Dans chaque diagramme, l’axe horizontal porte la teneur estimée par le modèle et l’axe vertical la teneur vraie du bloc; la diagonale à 45° correspond au cas idéal où l’estimé égale la valeur réelle. Les deux droites tracées à la teneur de coupure \(c\) découpent le plan en quatre cadrans :

  • cadran 1 (estimé \(< c\), vrai \(\geq c\)) : bloc rejeté vers la halde alors qu’il était réellement du minerai — minerai perdu;
  • cadran 2 (estimé \(\geq c\), vrai \(\geq c\)) : bloc sélectionné et réellement minerai — bien classé;
  • cadran 3 (estimé \(\geq c\), vrai \(< c\)) : bloc envoyé au concentrateur alors qu’il était stérile — dilution;
  • cadran 4 (estimé \(< c\), vrai \(< c\)) : bloc rejeté et réellement stérile — bien classé.

Les cadrans 2 et 4 regroupent les blocs correctement classés, tandis que les cadrans 1 et 3 correspondent aux deux types d’erreurs de sélection. Le taux de mauvaise classification est la proportion de blocs mal classés, soit \((1+3)/(1+2+3+4)\).

Les deux diagrammes du haut montrent des estimateurs sans biais et des estimateurs conditionnels sans biais. Ils sont sans biais, car la valeur moyenne sur l’axe des x est égale à celle sur l’axe des y. Ils sont sans biais conditionnel, car si l’on trace une droite parallèle à l’axe des y (fixant la valeur estimée), la moyenne obtenue tombe sur la droite à 45° (c.-à-d. que la moyenne des vraies valeurs est égale à l’estimée pour chaque valeur estimée).

Le diagramme de gauche correspond à un estimateur moins précis que celui de droite : ses cadrans d’erreur 1 et 3 sont plus peuplés, donc son taux de mauvaise classification est plus élevé. On sélectionne mieux les blocs à traiter dans le cas de droite, avec moins de dilution et une meilleure récupération du métal.

Dans les deux cas, on obtiendra, à peu près, ce que l’estimateur avait prévu en termes de tonnage et de teneur au-dessus de la teneur de coupure. La différence entre les deux estimateurs est ici sans doute due essentiellement à la quantité d’information disponible. Ceci démontre qu’il peut être très rentable d’obtenir cette information.

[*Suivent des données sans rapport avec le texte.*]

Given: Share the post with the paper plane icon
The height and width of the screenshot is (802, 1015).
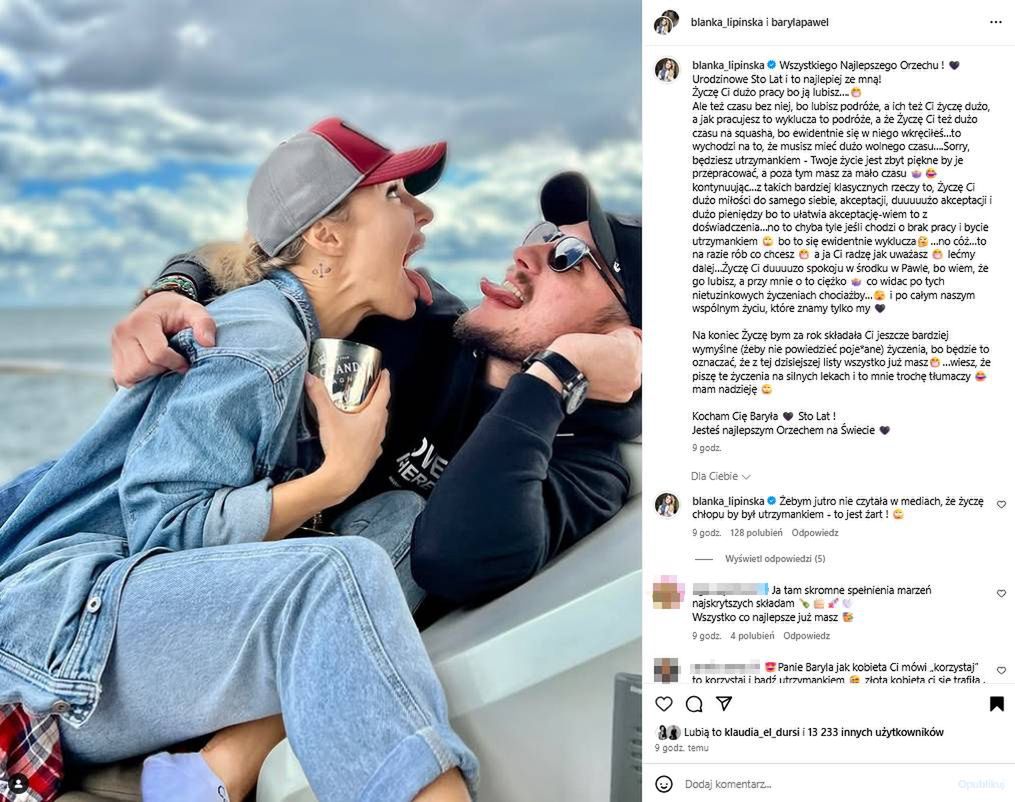Looking at the screenshot, I should [x=724, y=704].
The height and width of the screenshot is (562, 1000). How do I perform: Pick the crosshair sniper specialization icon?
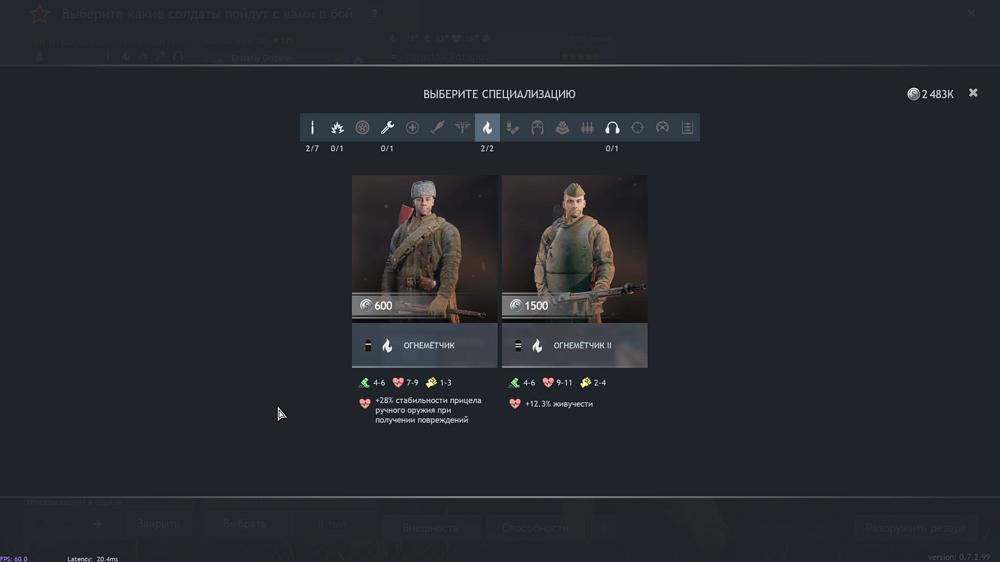(637, 128)
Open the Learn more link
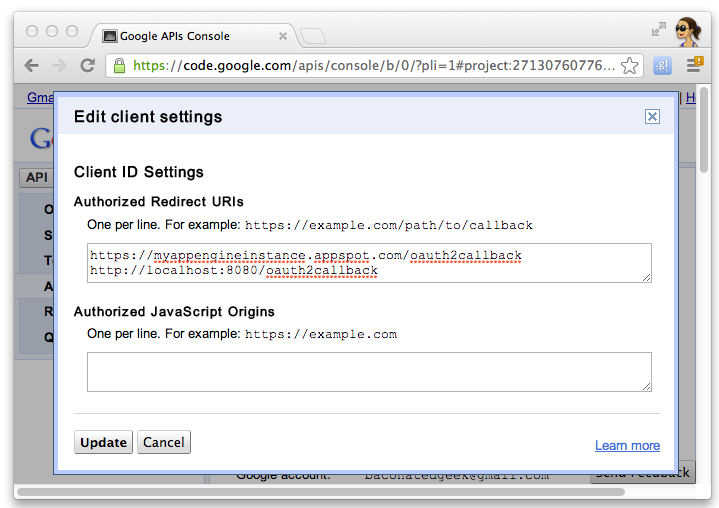 627,446
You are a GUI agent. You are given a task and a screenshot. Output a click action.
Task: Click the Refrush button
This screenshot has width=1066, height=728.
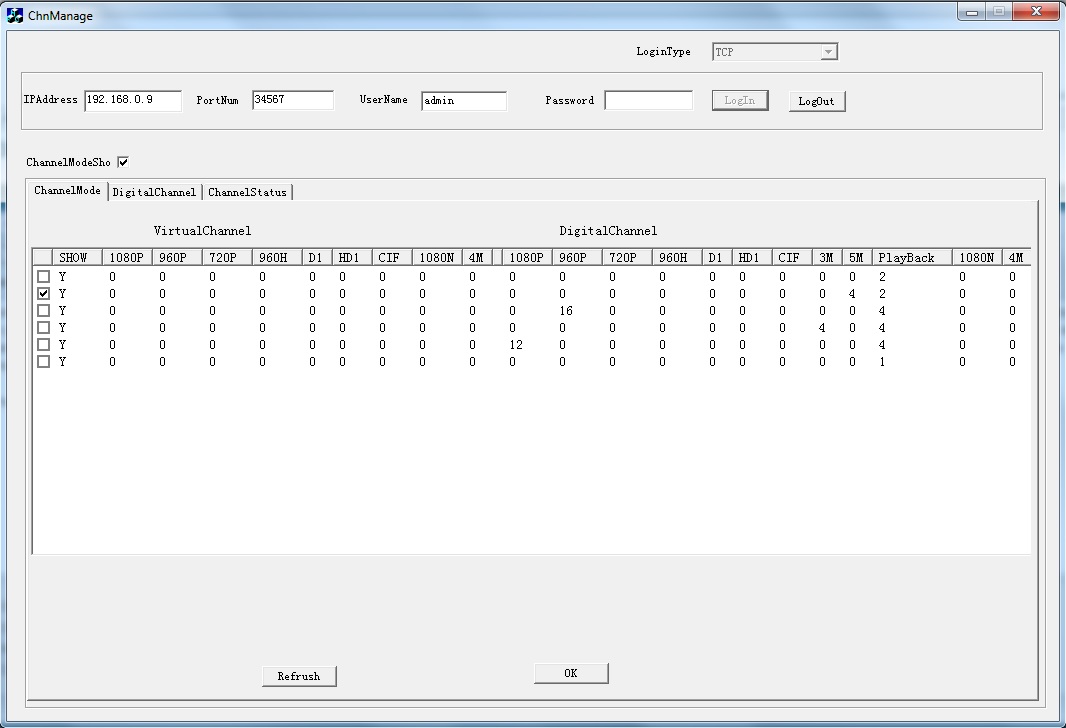point(299,676)
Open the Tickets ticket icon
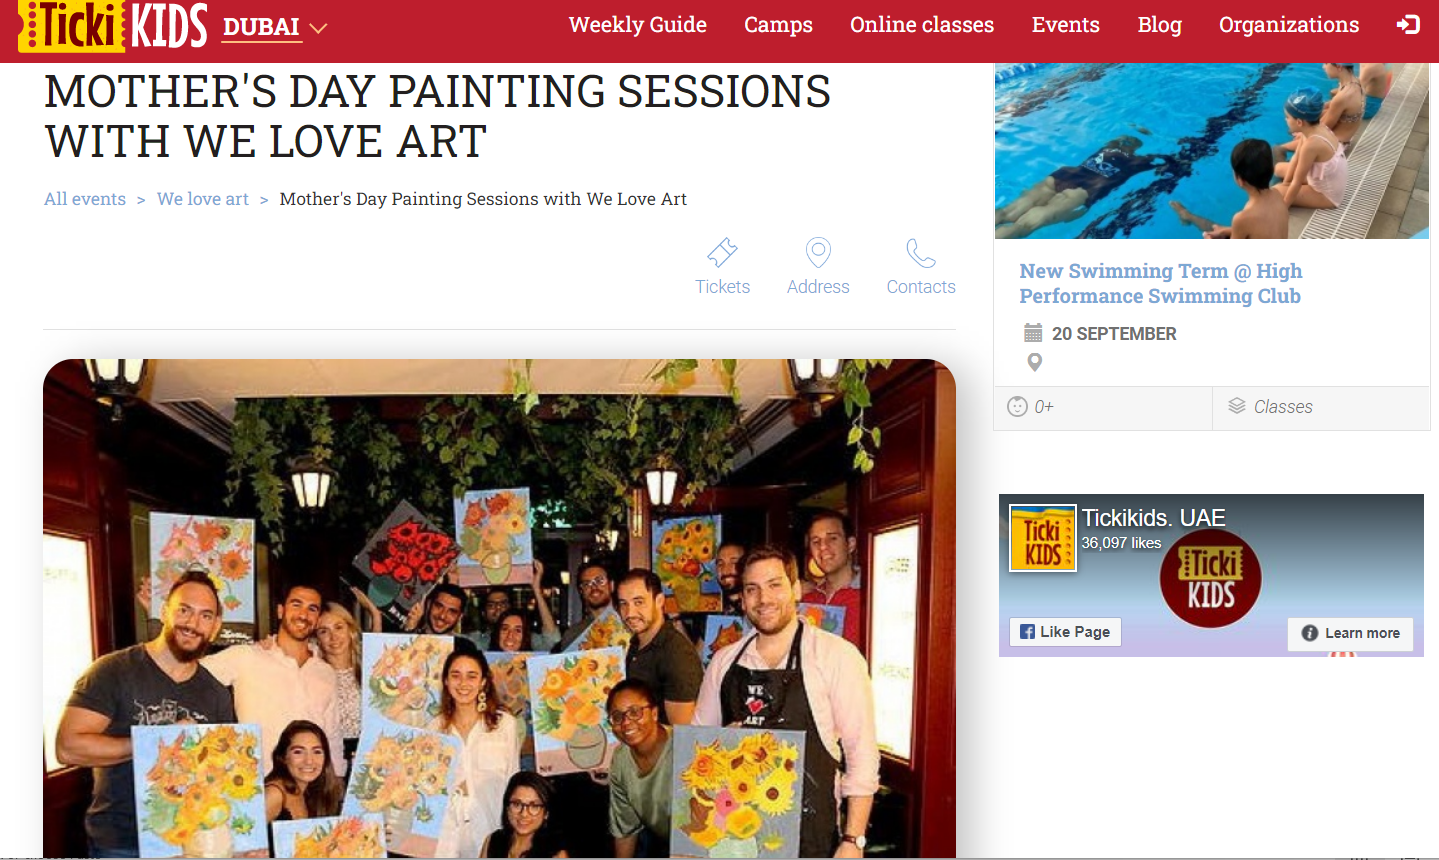Viewport: 1439px width, 860px height. (x=722, y=252)
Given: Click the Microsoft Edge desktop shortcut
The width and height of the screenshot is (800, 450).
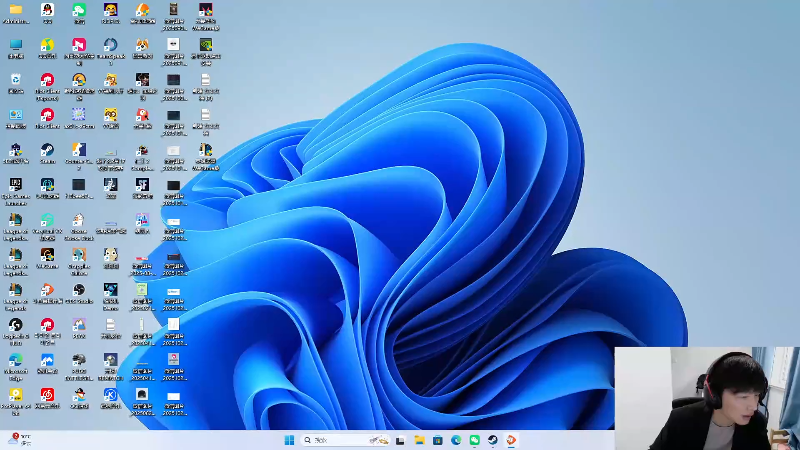Looking at the screenshot, I should point(15,360).
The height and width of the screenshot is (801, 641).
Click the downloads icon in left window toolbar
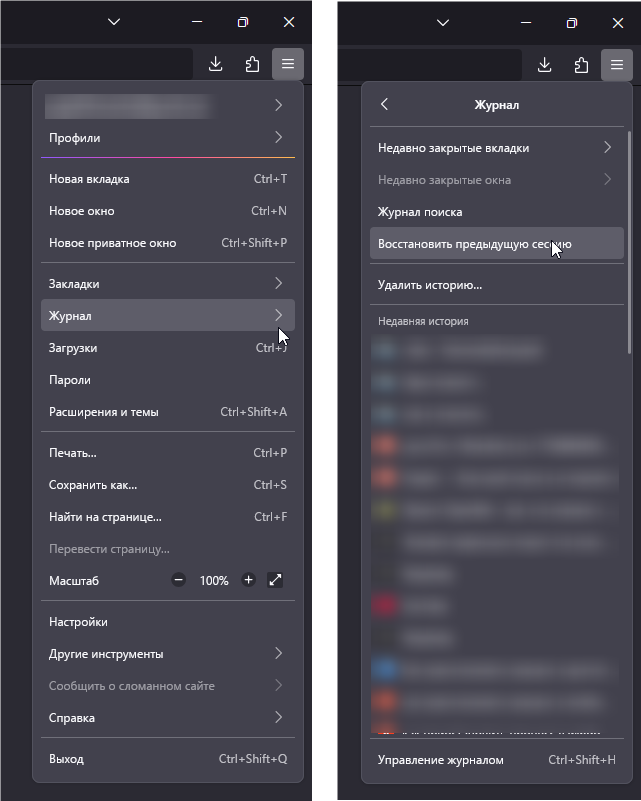point(215,65)
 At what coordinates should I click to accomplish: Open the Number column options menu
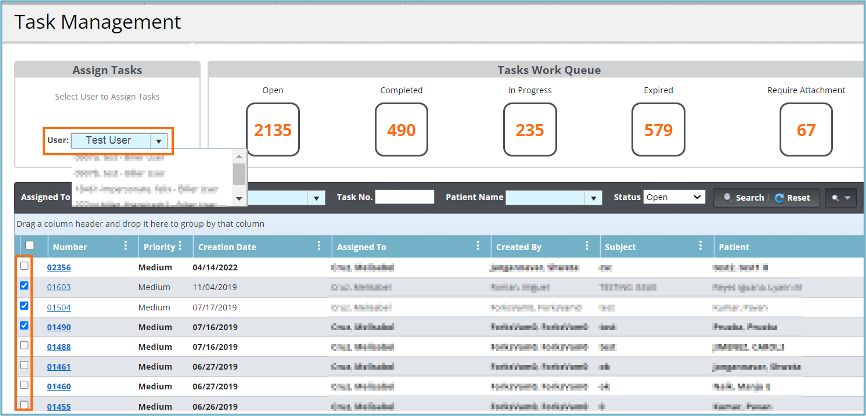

Le cas des deux estimateurs du bas est plus grave. Celui de gauche est sans biais global, mais présente un biais conditionnel prononcé. Celui de droite est globalement et conditionnellement biaisé.

Dans les deux cas, pour un tonnage fixé, on récupérera beaucoup moins de métal que prévu lors de l’estimation (dilution liée à la nature statistique). Ces deux graphes correspondent à la situation la plus courante dans les mines. L’exemple de droite correspond à l’estimation que l’on pourrait obtenir à partir de données fortement biaisées, comme celles parfois rencontrées lors de forages de production.